Rows from a dataset:
##########

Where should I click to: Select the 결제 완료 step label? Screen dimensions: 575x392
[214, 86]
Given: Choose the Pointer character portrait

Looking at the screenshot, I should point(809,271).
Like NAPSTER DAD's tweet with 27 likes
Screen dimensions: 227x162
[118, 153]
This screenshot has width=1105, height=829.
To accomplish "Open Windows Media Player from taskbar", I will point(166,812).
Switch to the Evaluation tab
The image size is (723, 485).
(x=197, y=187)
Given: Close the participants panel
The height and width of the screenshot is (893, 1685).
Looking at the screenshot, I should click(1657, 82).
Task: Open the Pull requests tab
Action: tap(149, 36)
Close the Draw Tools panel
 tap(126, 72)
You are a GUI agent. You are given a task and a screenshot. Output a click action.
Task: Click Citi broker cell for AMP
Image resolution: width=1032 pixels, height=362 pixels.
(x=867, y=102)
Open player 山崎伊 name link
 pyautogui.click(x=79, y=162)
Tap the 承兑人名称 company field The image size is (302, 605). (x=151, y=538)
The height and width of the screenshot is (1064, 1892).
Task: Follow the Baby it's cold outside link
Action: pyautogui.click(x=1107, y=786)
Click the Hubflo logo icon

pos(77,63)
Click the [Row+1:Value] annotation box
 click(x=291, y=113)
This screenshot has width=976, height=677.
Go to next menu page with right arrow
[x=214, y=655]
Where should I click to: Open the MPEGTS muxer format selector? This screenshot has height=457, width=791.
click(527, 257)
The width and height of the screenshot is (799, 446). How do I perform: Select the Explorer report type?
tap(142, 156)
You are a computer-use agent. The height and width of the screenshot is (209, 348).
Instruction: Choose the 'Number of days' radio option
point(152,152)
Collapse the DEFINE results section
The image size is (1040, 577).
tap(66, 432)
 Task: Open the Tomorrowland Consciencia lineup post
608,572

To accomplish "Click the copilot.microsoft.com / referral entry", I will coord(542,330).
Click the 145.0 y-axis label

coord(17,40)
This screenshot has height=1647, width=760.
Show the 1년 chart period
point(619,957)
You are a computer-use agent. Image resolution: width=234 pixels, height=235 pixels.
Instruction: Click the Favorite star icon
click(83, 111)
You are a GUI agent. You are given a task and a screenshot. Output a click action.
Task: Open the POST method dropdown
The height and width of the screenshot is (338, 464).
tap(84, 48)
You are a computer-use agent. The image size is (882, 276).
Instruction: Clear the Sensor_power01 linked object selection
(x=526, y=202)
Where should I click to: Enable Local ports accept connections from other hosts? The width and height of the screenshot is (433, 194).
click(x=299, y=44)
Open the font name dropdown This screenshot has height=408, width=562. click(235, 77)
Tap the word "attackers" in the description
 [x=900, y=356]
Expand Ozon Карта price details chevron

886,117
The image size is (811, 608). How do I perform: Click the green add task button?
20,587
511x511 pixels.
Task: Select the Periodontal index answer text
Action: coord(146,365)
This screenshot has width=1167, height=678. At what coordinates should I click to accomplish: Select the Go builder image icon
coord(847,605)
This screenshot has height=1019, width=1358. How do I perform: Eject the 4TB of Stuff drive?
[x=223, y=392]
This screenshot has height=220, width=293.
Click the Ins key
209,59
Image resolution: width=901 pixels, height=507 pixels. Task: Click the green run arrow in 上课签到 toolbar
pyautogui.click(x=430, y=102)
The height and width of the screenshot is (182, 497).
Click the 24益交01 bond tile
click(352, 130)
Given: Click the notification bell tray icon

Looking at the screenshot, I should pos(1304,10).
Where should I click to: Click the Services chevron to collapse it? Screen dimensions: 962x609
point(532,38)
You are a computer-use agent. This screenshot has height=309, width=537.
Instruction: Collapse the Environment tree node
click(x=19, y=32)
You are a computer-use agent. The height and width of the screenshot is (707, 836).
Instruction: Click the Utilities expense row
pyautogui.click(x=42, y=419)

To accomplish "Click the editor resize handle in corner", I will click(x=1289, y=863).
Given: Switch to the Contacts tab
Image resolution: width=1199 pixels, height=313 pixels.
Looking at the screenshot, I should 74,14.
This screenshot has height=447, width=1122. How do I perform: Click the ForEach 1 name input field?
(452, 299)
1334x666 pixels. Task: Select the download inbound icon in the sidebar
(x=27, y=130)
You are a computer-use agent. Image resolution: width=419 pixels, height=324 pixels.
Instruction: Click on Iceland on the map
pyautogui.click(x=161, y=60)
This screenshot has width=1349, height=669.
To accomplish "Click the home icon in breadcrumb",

##########

■ Stated goal
Reproduce the data above, swapping each occurrence of "This screenshot has" for "The screenshot has". Leave all other text unchanged.

■ Response to the exercise
Where should I click to: Select the 결제 완료 step label? Screen dimensions: 575x392
[214, 86]
Given: Choose the Pointer character portrait

Looking at the screenshot, I should point(809,271).
Like NAPSTER DAD's tweet with 27 likes
Screen dimensions: 227x162
[118, 153]
The screenshot has width=1105, height=829.
To accomplish "Open Windows Media Player from taskbar", I will point(166,812).
Switch to the Evaluation tab
The image size is (723, 485).
(x=197, y=187)
Given: Close the participants panel
The height and width of the screenshot is (893, 1685).
Looking at the screenshot, I should click(1657, 82).
Task: Open the Pull requests tab
Action: tap(149, 36)
Close the Draw Tools panel
 tap(126, 72)
You are a GUI agent. You are given a task and a screenshot. Output a click action.
Task: Click Citi broker cell for AMP
Image resolution: width=1032 pixels, height=362 pixels.
(x=867, y=102)
Open player 山崎伊 name link
 pyautogui.click(x=79, y=162)
Tap the 承兑人名称 company field The image size is (302, 605). (x=151, y=538)
The height and width of the screenshot is (1064, 1892).
Task: Follow the Baby it's cold outside link
Action: pyautogui.click(x=1107, y=786)
Click the Hubflo logo icon

pos(77,63)
Click the [Row+1:Value] annotation box
 click(x=291, y=113)
The screenshot has width=976, height=677.
Go to next menu page with right arrow
[x=214, y=655]
Where should I click to: Open the MPEGTS muxer format selector? The screenshot has height=457, width=791.
click(527, 257)
The width and height of the screenshot is (799, 446). How do I perform: Select the Explorer report type?
tap(142, 156)
You are a computer-use agent. The height and width of the screenshot is (209, 348).
Instruction: Choose the 'Number of days' radio option
point(152,152)
Collapse the DEFINE results section
The image size is (1040, 577).
tap(66, 432)
 Task: Open the Tomorrowland Consciencia lineup post
608,572

To accomplish "Click the copilot.microsoft.com / referral entry", I will coord(542,330).
Click the 145.0 y-axis label

coord(17,40)
The screenshot has height=1647, width=760.
Show the 1년 chart period
point(619,957)
You are a computer-use agent. Image resolution: width=234 pixels, height=235 pixels.
Instruction: Click the Favorite star icon
click(83, 111)
You are a GUI agent. You are given a task and a screenshot. Output a click action.
Task: Open the POST method dropdown
The height and width of the screenshot is (338, 464).
tap(84, 48)
You are a computer-use agent. The image size is (882, 276).
Instruction: Clear the Sensor_power01 linked object selection
(x=526, y=202)
Where should I click to: Enable Local ports accept connections from other hosts? The width and height of the screenshot is (433, 194).
click(x=299, y=44)
Open the font name dropdown The screenshot has height=408, width=562. click(235, 77)
Tap the word "attackers" in the description
 [x=900, y=356]
Expand Ozon Карта price details chevron

886,117
The image size is (811, 608). How do I perform: Click the green add task button?
20,587
511x511 pixels.
Task: Select the Periodontal index answer text
Action: coord(146,365)
The screenshot has width=1167, height=678. At what coordinates should I click to accomplish: Select the Go builder image icon
coord(847,605)
The screenshot has height=1019, width=1358. How do I perform: Eject the 4TB of Stuff drive?
[x=223, y=392]
The screenshot has height=220, width=293.
Click the Ins key
209,59
Image resolution: width=901 pixels, height=507 pixels. Task: Click the green run arrow in 上课签到 toolbar
pyautogui.click(x=430, y=102)
The height and width of the screenshot is (182, 497).
Click the 24益交01 bond tile
click(352, 130)
Given: Click the notification bell tray icon

Looking at the screenshot, I should pos(1304,10).
Where should I click to: Click the Services chevron to collapse it? Screen dimensions: 962x609
point(532,38)
You are a computer-use agent. The screenshot has height=309, width=537.
Instruction: Collapse the Environment tree node
click(x=19, y=32)
You are a computer-use agent. The height and width of the screenshot is (707, 836).
Instruction: Click the Utilities expense row
pyautogui.click(x=42, y=419)

To accomplish "Click the editor resize handle in corner", I will click(x=1289, y=863).
Given: Switch to the Contacts tab
Image resolution: width=1199 pixels, height=313 pixels.
Looking at the screenshot, I should 74,14.
The screenshot has height=447, width=1122. How do I perform: Click the ForEach 1 name input field?
(452, 299)
1334x666 pixels. Task: Select the download inbound icon in the sidebar
(x=27, y=130)
You are a computer-use agent. Image resolution: width=419 pixels, height=324 pixels.
Instruction: Click on Iceland on the map
pyautogui.click(x=161, y=60)
The screenshot has width=1349, height=669.
To accomplish "Click the home icon in breadcrumb",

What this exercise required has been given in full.